• [Given request]:
Pull out each line in the items below that contains the string "with". Treat uppercase and lowercase as different.

Rows showing where targets appear
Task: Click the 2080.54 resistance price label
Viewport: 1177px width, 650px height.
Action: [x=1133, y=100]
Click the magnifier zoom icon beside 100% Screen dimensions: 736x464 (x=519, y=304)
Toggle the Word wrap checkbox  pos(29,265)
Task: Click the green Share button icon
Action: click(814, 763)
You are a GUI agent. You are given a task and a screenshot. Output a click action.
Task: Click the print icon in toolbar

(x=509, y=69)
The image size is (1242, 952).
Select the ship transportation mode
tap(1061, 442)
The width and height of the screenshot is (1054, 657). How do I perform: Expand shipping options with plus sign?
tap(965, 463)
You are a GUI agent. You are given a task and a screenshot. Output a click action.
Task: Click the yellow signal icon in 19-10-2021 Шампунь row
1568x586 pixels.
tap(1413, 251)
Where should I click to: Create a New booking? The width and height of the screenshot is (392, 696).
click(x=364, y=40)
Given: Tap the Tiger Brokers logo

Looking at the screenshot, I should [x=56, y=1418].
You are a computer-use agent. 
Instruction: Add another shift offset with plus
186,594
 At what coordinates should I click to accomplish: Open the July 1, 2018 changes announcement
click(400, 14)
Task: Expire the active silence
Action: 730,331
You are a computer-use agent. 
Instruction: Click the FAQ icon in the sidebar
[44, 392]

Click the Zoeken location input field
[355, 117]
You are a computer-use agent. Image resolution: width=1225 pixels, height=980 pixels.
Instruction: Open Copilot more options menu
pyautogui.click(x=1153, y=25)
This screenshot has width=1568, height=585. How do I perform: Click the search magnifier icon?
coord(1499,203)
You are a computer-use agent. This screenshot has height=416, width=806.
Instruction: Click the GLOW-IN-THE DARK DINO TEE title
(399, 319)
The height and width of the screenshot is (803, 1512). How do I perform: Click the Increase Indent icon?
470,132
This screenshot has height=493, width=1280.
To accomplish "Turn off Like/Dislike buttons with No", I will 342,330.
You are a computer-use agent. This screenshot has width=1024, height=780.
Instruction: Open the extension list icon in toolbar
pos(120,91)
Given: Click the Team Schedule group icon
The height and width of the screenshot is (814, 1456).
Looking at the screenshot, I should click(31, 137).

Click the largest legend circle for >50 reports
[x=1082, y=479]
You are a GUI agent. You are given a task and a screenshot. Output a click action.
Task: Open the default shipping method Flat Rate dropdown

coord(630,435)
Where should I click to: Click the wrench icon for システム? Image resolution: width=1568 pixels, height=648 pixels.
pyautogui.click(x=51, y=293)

• [Exercise response]:
The width and height of the screenshot is (1054, 657). How do I perform: Expand shipping options with plus sign?
Instruction: Add another shift offset with plus
To accomplish "Turn off Like/Dislike buttons with No", I will 342,330.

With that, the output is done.